Our Monthly Lecture Series (Karin Shapiro and Fred Boadu, Co-Chairs) and an Annual Scholarly Conference were free and open to the public.
The fall 2012 Global Affirmative conference will examine affirmative action and its counterparts around the world. This conference will be the first of a historic Memorandum of Understanding between the Center and the University of Malaya. Scholars from the US , Malaysia, Ecuador, Colombia, and Fiji--among other key settings of affirmative action--will address the diverse experiences and effects of these policies. (Michaeline Crichlow, Chair).

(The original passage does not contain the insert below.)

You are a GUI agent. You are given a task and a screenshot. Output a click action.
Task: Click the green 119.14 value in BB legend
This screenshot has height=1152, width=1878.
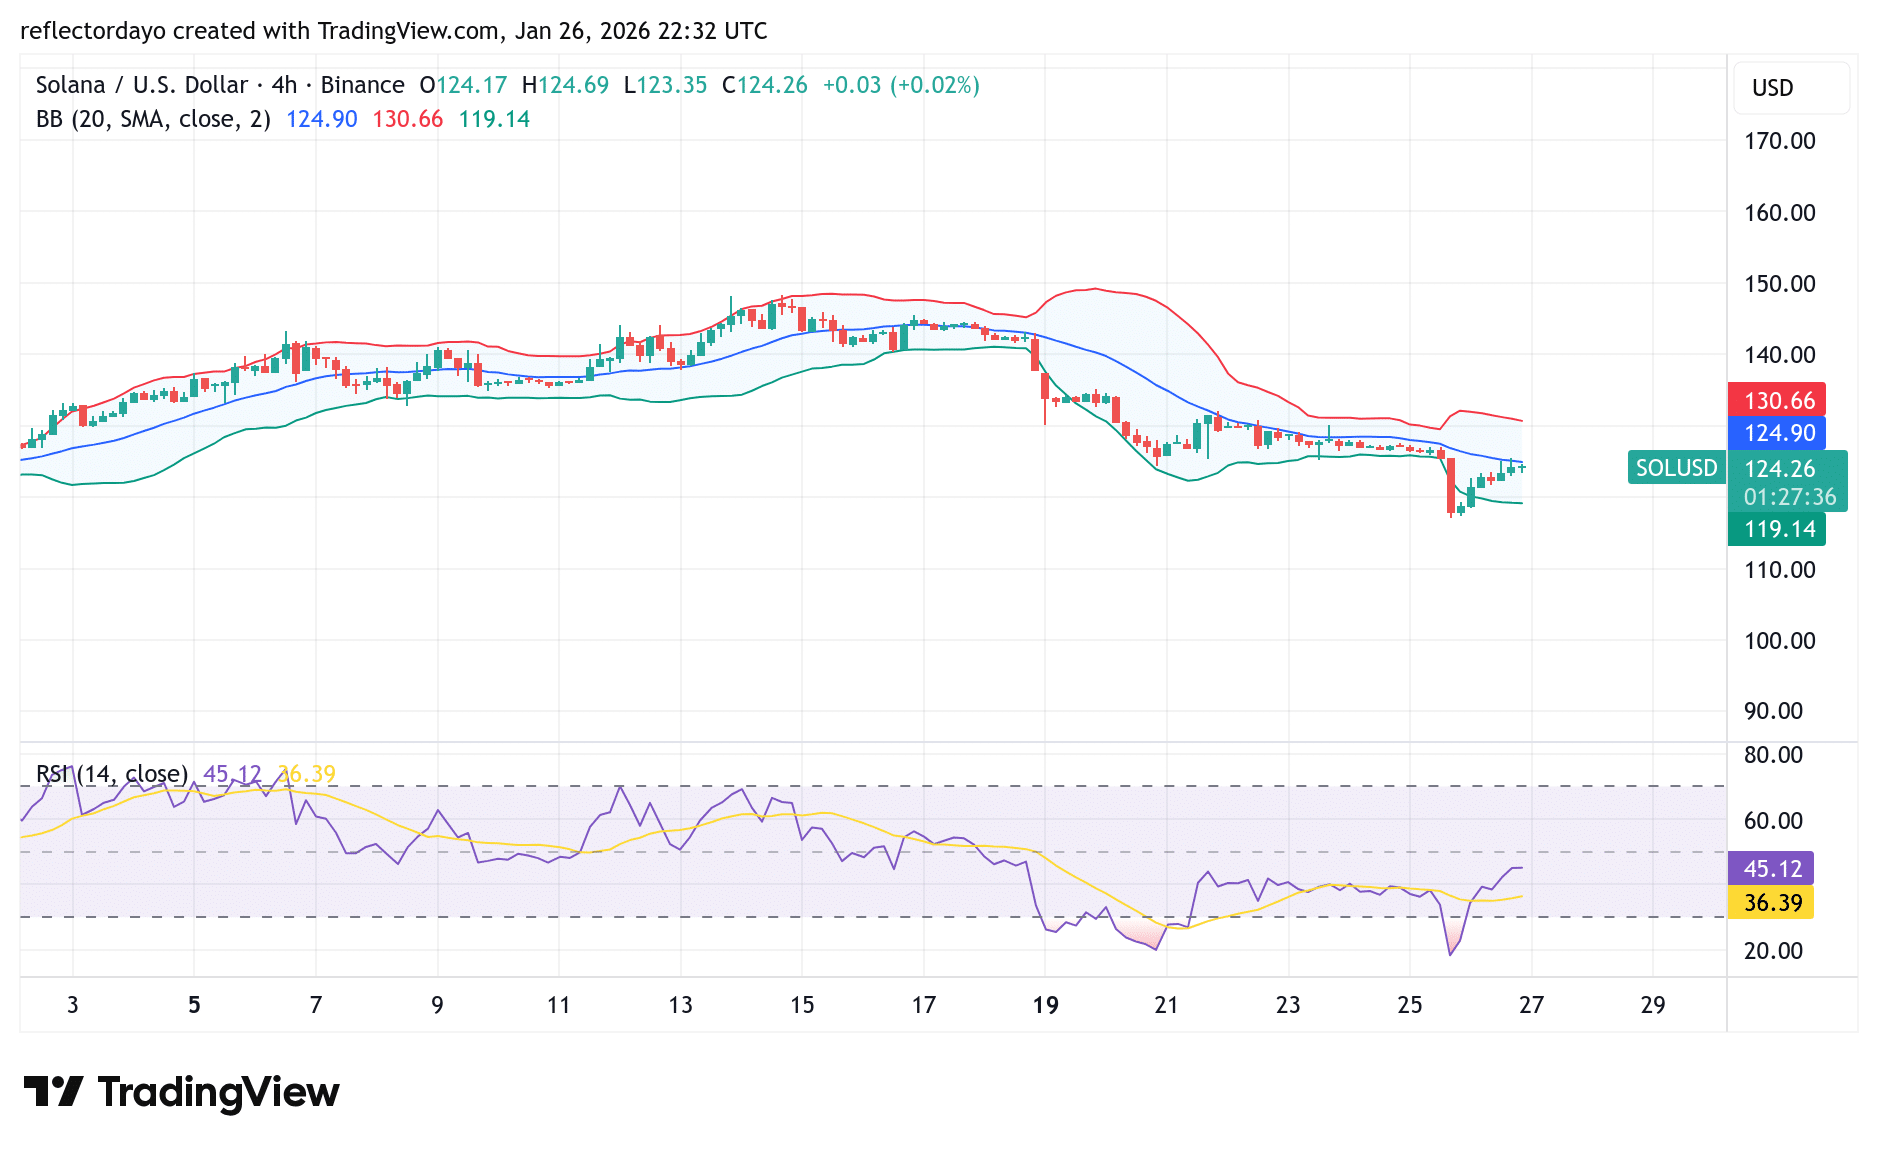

The Center for African and African American Research, along with co-sponsors, the Franklin Humanities Institute, the Kenan Institute of Ethics, and the Department of African and African American Studies, will host a Fall 2011 conference on Human Trafficking at the Smith Warehouse, October 13-15th.

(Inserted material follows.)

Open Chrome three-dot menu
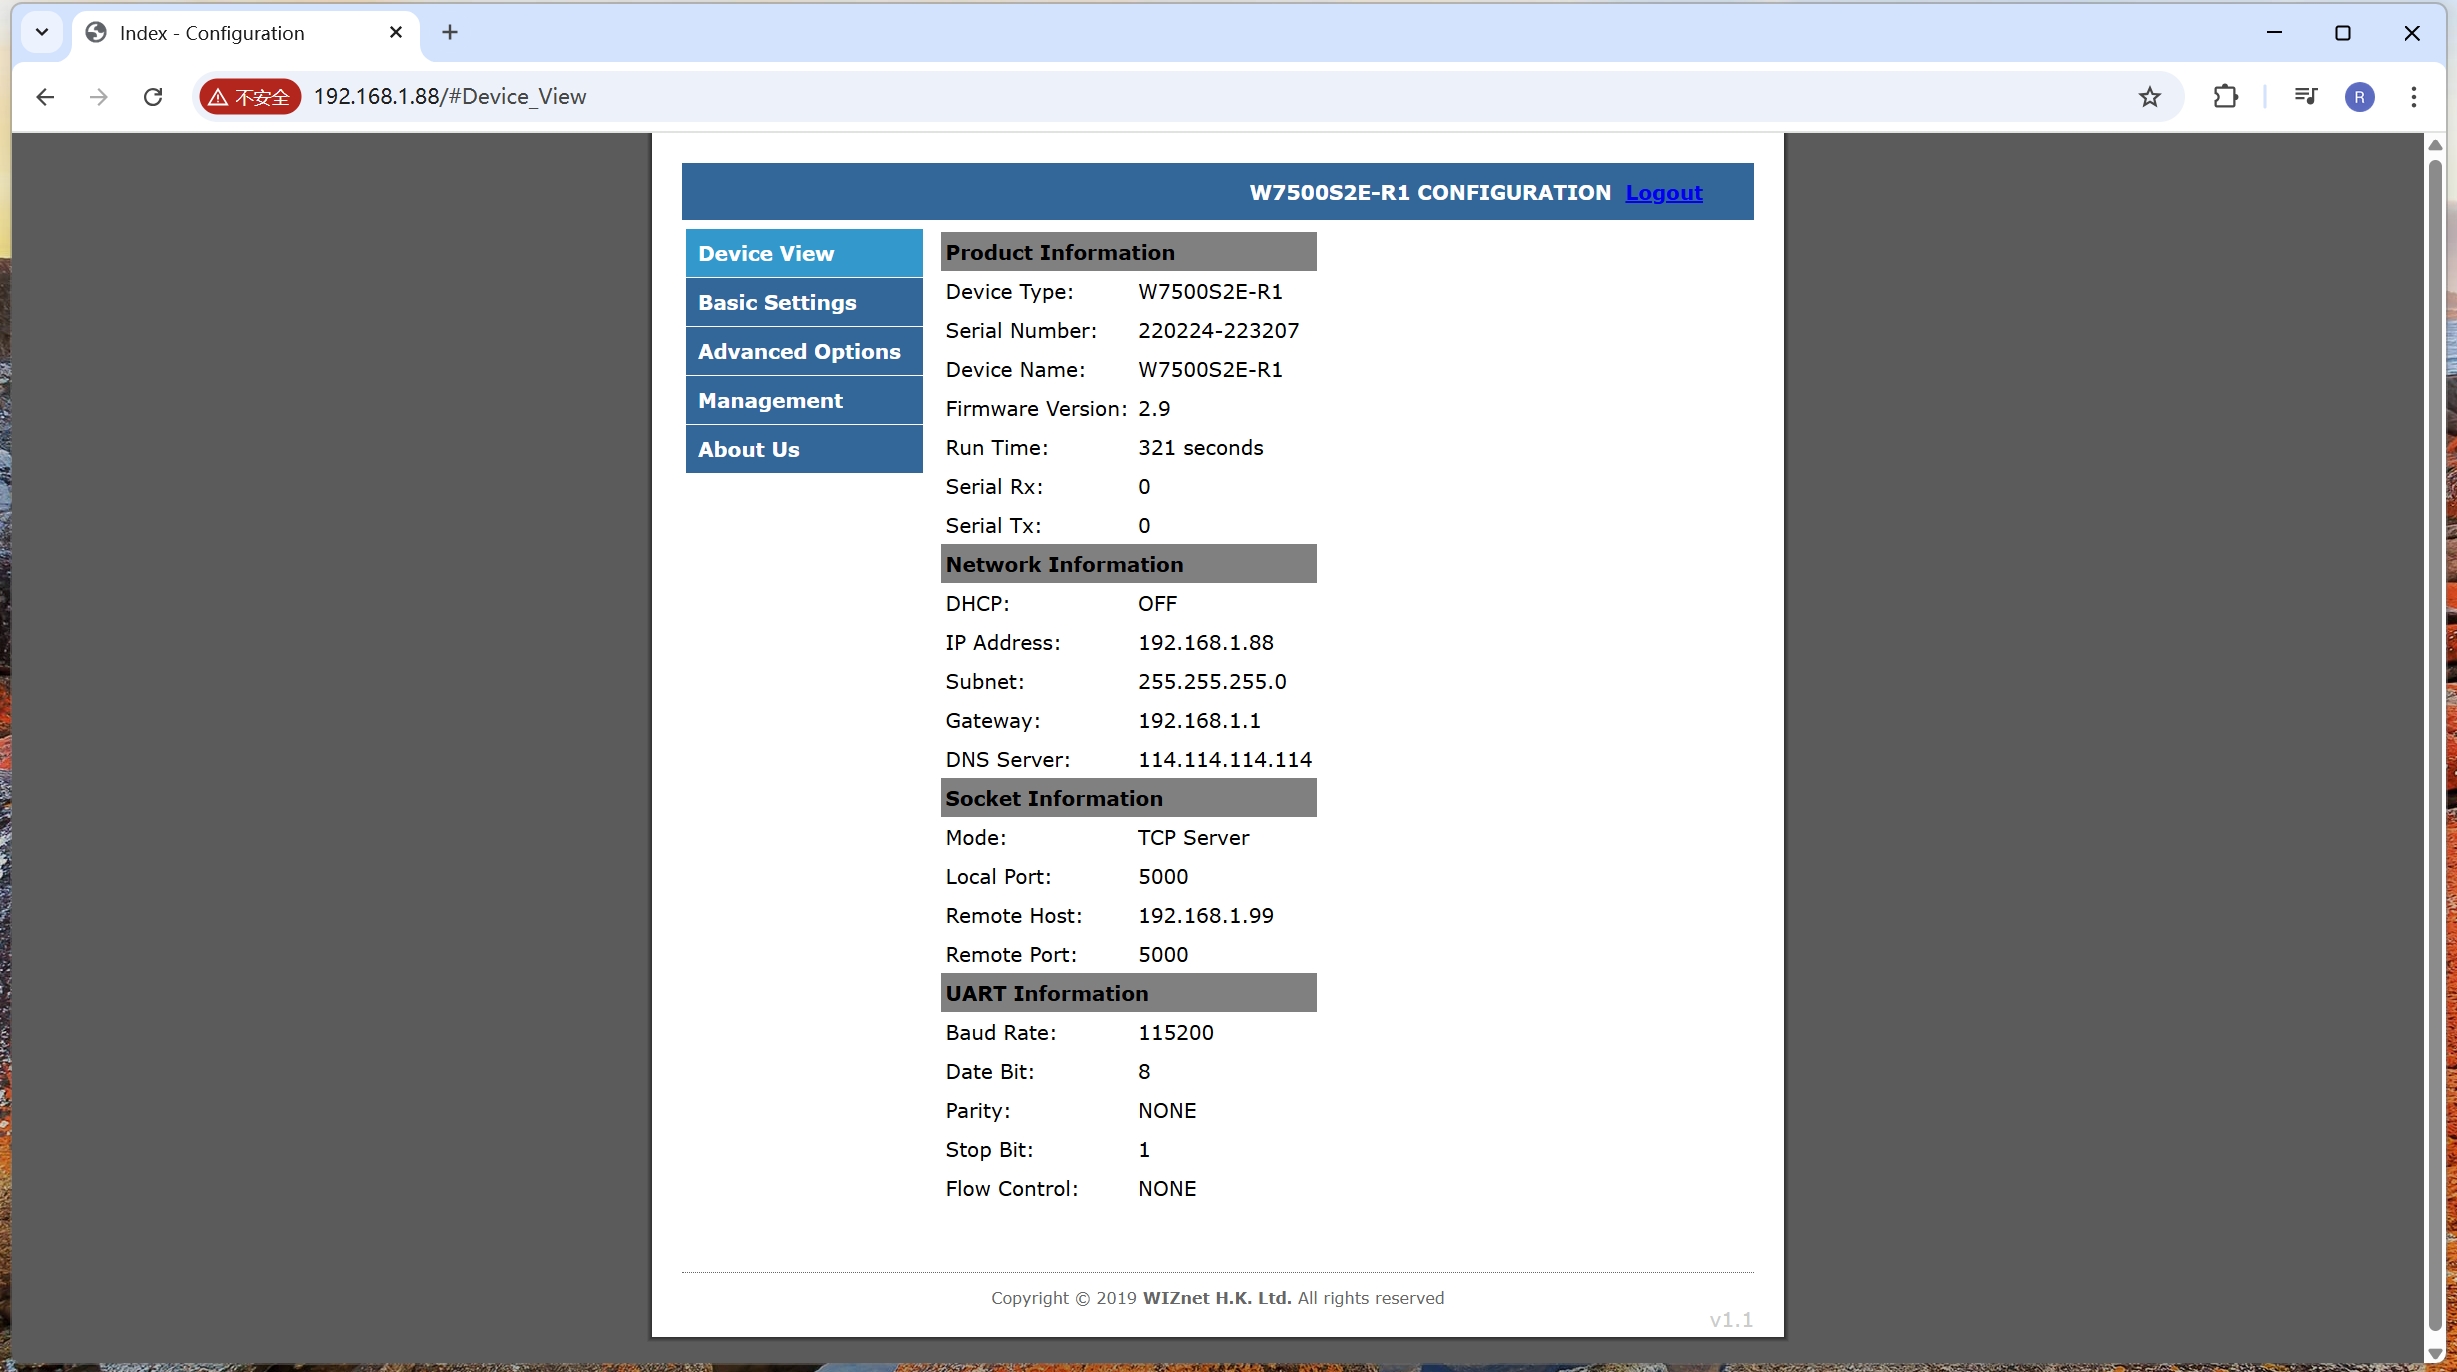The height and width of the screenshot is (1372, 2457). 2413,97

This conference will bring together scholars and activists working in this area. It is our hope that this conference will excite new thinking on the ethical and political delemmas of human trafficking in all its historical variations and contexts. The conference will address questions regarding the ways in which human trafficking is related to a liberal political economy and the extent to which it implicates broader struggles and forces immanent in fields of globalization, development and migration. In particular, we wish to place serious attention on the bodily politics of trafficking and its links to strategies of domination and resistance, law and disorder, and practices of flight and shelter. We are further interested in probing more deeply the connections between human trafficking and contemporary global politics of race and place and in addressing trafficking as a phenomenon multiply ordered by a variety of economic and social fields, vistas, or dreamscapes of slavery and "freedom."
We hope to develop fresh perspectives using four broad themes: a consideration of trafficking within contemporary and historical regimes of governance and development; the markets, labor, and brokers of trafficking; media representations of human traffic; and the place of trafficking within questions of citizenship and law. The conference will begin with a keynote address and reception on the evening of Thursday, October 13 and will then be followed by panels on each of these four themes on Friday and Saturday. In addition to the panels, the conference will host an exhibition by the well known Vancouver based Caribbean artist Charles Campbell whose installation will be on display before, during and after the conference at the Frederick Jameson Gallery in the Friedl Building on East campus.
At the end of the conference CAAAR and its co-sponsors hope to present a public statement on human trafficking urging particular kinds of actions and recommendations to NGOs and governments and a publication of edited versions of the conference talks for scholars
Seven out of ten Africans south of the Sahara are under thirty, and four of them are under the age of fifteen. On April 29-30, at the Center for African and African American Research, anthropologists, sociologists, and demographers joined journalists, diplomats, and NGO directors to debated the broad cultural, political and economic implications of youth demographics, highlighting the comparative lessons of Africa and the Caribbean, a historically related but fast-greying region of the world. The conference--organized by journalist Stephen Smith (committee chair), anthropologist Charles Piot, and sociologist Michaeline Crichlow--also highlighted the dilemmas and dividends of the board.
Concretely, we explored the relationship between demography and social change. Demographer Richard Cincotta argued that the age distribution of a national population might help us to predict the likelihood of rapid economic growth and crisis, political stability, and the success of liberal democracy in that country. He showed that sub-Saharan Africa's age distribution is now more heavily weighted toward youth than any other region of the world and that this age distribution helps us to predict Africa's political and economic trajectory. He also stated that culture and state policy might not be the most efficient predictors of future patterns of social change.
In the center's first conference, Can We Talk? Bridges between the Humanities and the Social Sciences. The conference elisted contributions of virtually the entire AAAS faculty, our visiting scholars, graduate students and our undergraduates.
No one could have built these interdisciplinary bridges other better than William, "Sandy" Darity ---a leading advocate and teacher of mixed methods.
At the gathering, 43 speakers --representing virtually all disciplines in the humanities, the interpretive social sciences, and the quantitative social sciences, as as journalist and a filmmaker--demonstrated their diverse experiments in interdisciplinary research, analysis and teaching and, on the spot, collectively talked out a range of new interdisciplinary options.